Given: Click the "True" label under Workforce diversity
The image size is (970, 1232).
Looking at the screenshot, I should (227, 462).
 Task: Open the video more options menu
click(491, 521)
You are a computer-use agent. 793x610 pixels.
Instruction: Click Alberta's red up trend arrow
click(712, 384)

◆ ◆ ◆ ◆ ◆

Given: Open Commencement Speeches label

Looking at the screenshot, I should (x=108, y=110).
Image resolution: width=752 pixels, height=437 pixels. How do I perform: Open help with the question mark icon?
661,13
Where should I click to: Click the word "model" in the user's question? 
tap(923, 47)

◆ ◆ ◆ ◆ ◆

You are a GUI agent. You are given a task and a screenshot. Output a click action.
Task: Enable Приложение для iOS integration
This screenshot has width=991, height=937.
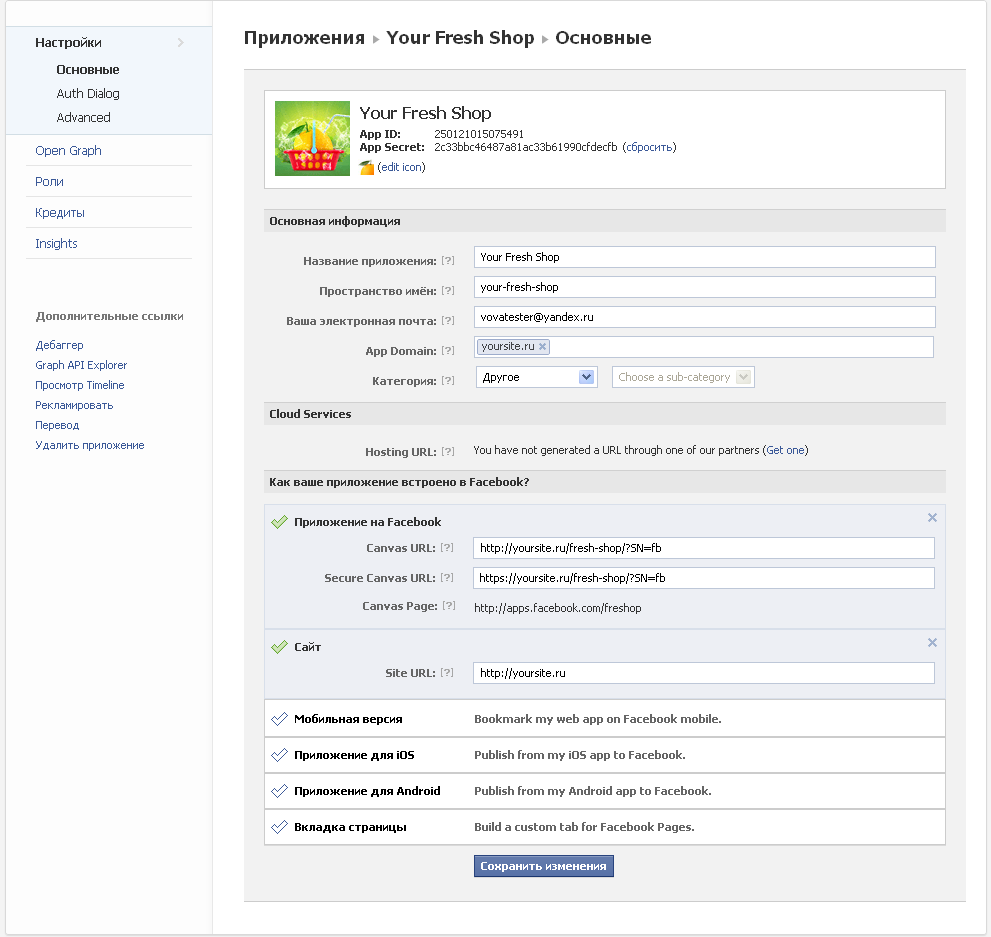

◆ ◆ ◆ ◆ ◆

## [Your assignment]
Look above for the line holding "Task: Enable Приложение для iOS integration". Print it and every line after it, exactly, through the line holding "This screenshot has width=991, height=937.".

## [Answer section]
Task: Enable Приложение для iOS integration
This screenshot has width=991, height=937.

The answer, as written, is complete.